Visiting teachers give esoteric empowerments. Kuchen Rinpoche and Khenpo Norgay give empowerments necessary for students to begin many traditional Vajrayana Buddhist practices. In addition, students attend the annual Palyul summer retreat in McDonough, NY.

== Monastic community ==
Kunzang Palyul Choling has had a large community of monks and nuns since 1988. A small number live at the temple while the majority live in households of three and four nearby.

== KPC Buddhist Relief: feeding people ==

In response to growing food insecurity during the pandemic, in 2020 the temple received a grant from Montgomery County and dedicated 2,400 feet of lawn to a teaching garden. Since May 2021, it has produced hundreds of pounds of food that have been donated to help shelters and the food insecure throughout the region. In addition to the garden, KPC Buddhist Relief purchases approximately 1,000 lbs of food per day to supply Backpack Bites for kids, WUMCO food bank, the local Little Free Pantry, Germantown Hub, and Shepherd's Table's meals for the homeless. A recent grant from Montgomery County's Office of Food Systems Resilience (OFSR), Manna Food Center (Manna) and the Morningstar Foundation for refrigeration space will aid harvests and enable larger bulk supplies.
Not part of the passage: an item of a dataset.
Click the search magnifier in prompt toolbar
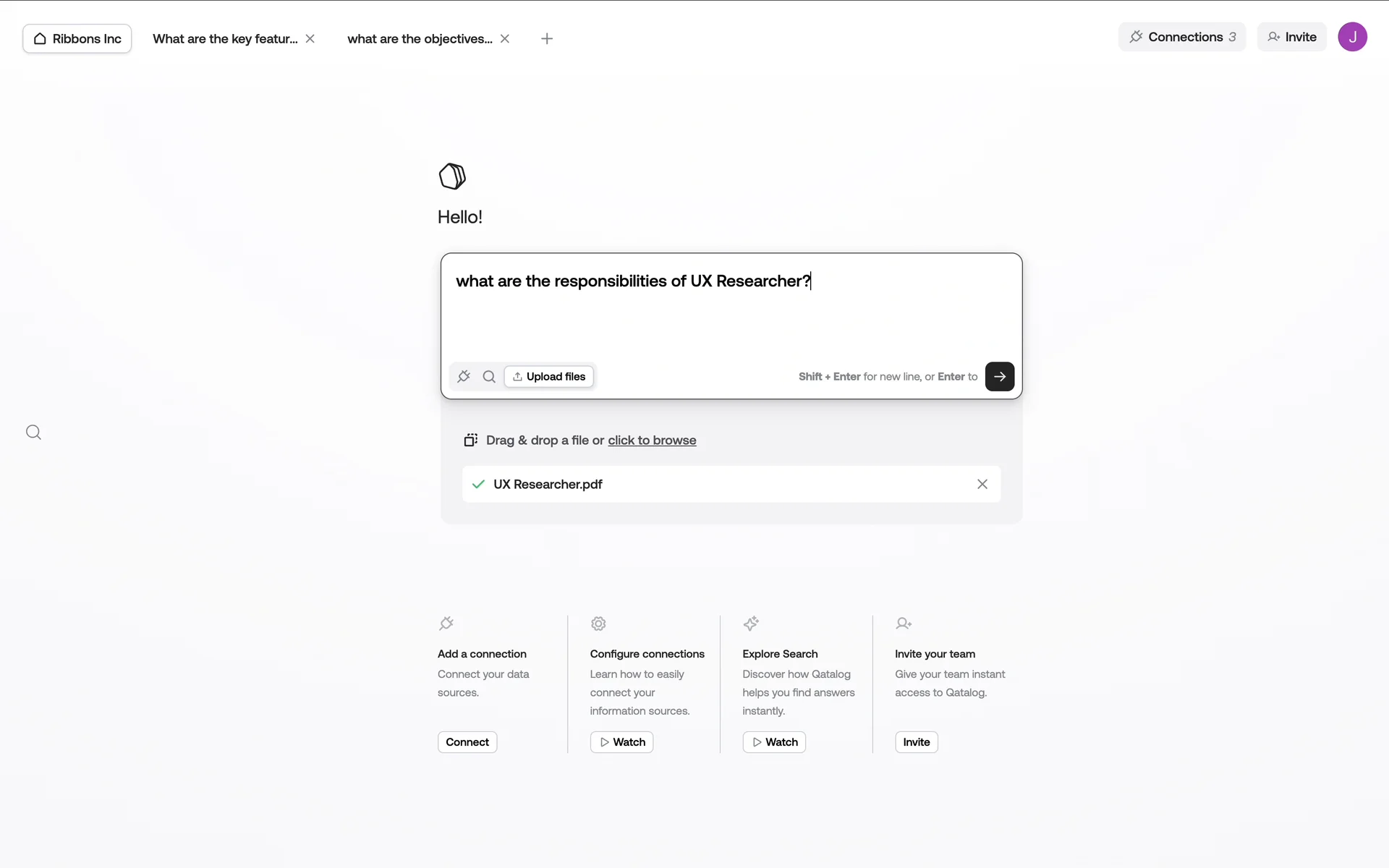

KPC Buddhist Relief addresses urgent needs for refugees such as food, clothing, and household items, and helps those who fall through the cracks in the social safety net.

== Animal rescue ==

Caring for animals is a large part of the temple activities. The Garuda Aviary was founded in 1998 to help abused, neglected, or abandoned parrots. Its focus is on desperate cases where birds have become "unadoptable" due to past mistreatment or abuse, and birds taken into the sanctuary have a life-long home. The Aviary aims to educate the public on the exotic bird trade that takes parrots from their natural habitat. It is open to visitors in good weather, where people can view the birds and hear their caretaker give a presentation on the challenges faced by exotic birds. To save the many pets left behind after Hurricane Katrina, in 2006, the temple ran Tara's Babies to rescue them, and continued to take in fearful and unadoptable animals from shelters, housing them on property near the Sedona, Arizona location.
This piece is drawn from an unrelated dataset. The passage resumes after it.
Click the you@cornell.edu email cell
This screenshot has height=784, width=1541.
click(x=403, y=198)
Licensed through the State of Maryland Department of Environmental Protection, since 1988 the temple has had Maryland's first and only constructed wetlands, treating its own wastewater and relieving pressure on municipal infrastructure. The wetlands are the brainchild of temple member David Bailey. They are made up of planted sand and gravel ponds, which naturally filter wastewater, which is further treated with aerators, filters, and ultraviolet light. In 2023 they were upgraded with a new, state-of-the-art underground nitrogen-removing tank.

== Recording and publication ==

Palyul Productions records video, audio, and transcripts of teachings given at Kunzang Palyul Choling in order to preserve and disseminate them.

Blinded by View, which was originally known as Skydancer, produces Ahkon Lhamo's music.